Performance Tuning

This guide covers throughput optimization for DeltaForge CDC pipelines, based on profiling and benchmarking with the chaos test suite.

Note: These results and recommendations are a starting point. Every deployment has unique requirements — hardware, network topology, database workload patterns, event sizes, and downstream consumer capacity all affect real-world throughput. Profile your own workload and iterate.

Benchmark Results

Measured on Docker containers on a single developer machine (not dedicated infrastructure), draining a 1-10M row backlog to a single-node Kafka broker.

With tuned batching (recommended)

batch.max_events=16000, batch.max_bytes=16MB, batch.max_inflight=4, linger.ms=0

Source	Mode	Avg (events/s)	Peak (events/s)
MySQL	at-least-once	151K	159K
MySQL	exactly-once	134K	143K
Postgres	at-least-once	57K	64K
Postgres	exactly-once	53K	55K

Exactly-once overhead is ~7-11% when batch sizes are properly tuned.

Why `max_bytes` matters

These results show the impact of a small max_bytes (3MB) with max_events=8000:

Source	Mode	Avg (events/s)	Peak (events/s)
MySQL	at-least-once	110K	122K
MySQL	exactly-once	48K	57K

A 3MB byte limit caps batches at ~6,000 events regardless of max_events, making transaction commits proportionally expensive. The default max_bytes is 16MB — sufficient for batches up to ~32K events at typical event sizes.

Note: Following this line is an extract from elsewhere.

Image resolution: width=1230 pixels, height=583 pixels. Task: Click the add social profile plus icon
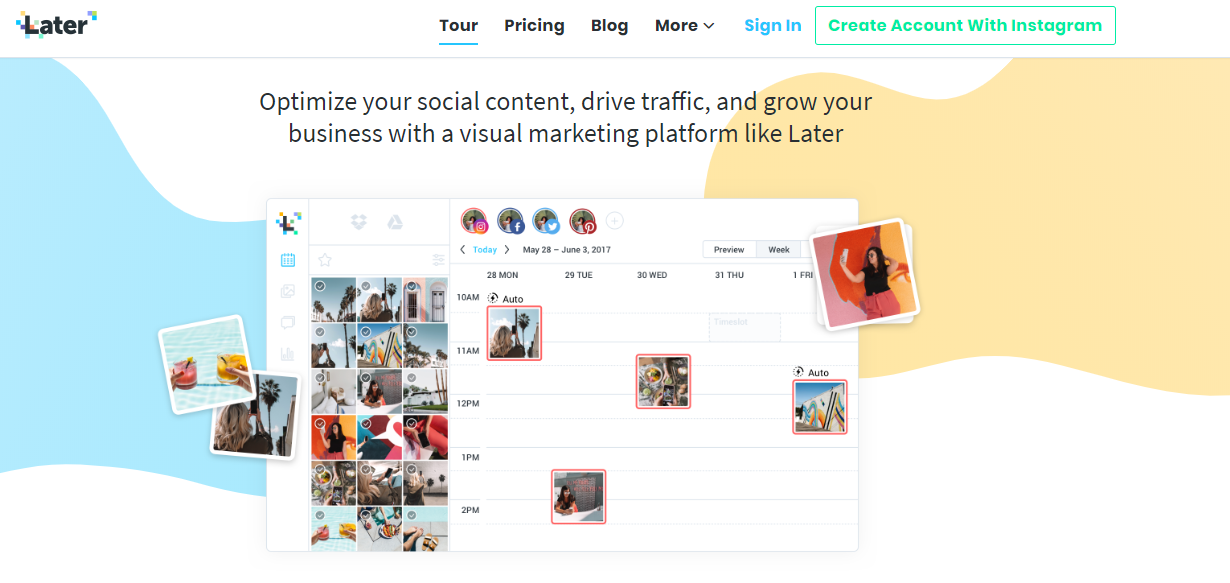pos(615,220)
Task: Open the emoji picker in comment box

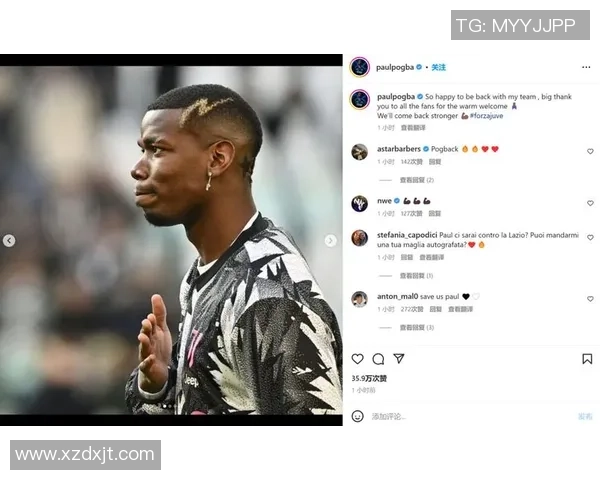Action: 357,416
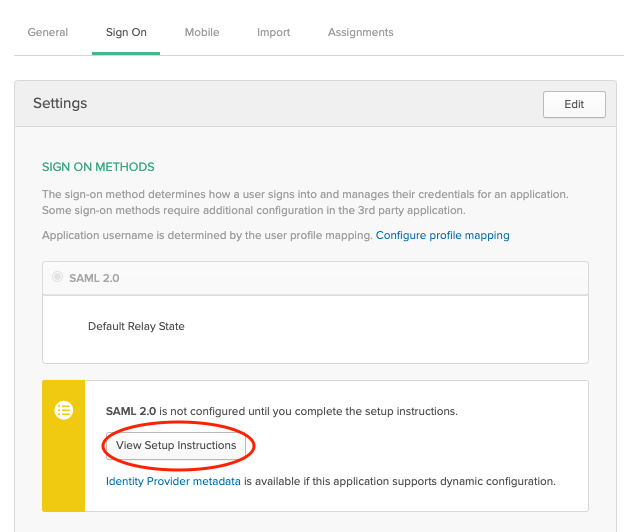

Your numbers will differ based on hardware, network latency, event size, and Kafka/database configuration.

Key Tuning Parameters

Batch Size (`batch.max_events` + `batch.max_bytes`)

The single most impactful setting. Larger batches amortize per-batch overhead (Kafka produce, transaction commit, checkpoint write, metrics recording) across more events.

Important: max_events and max_bytes both cap batch size — whichever triggers first wins. If you set max_bytes too low, it will silently cap your batches regardless of max_events. The default (16MB) accommodates batch sizes up to ~32K events at typical event sizes.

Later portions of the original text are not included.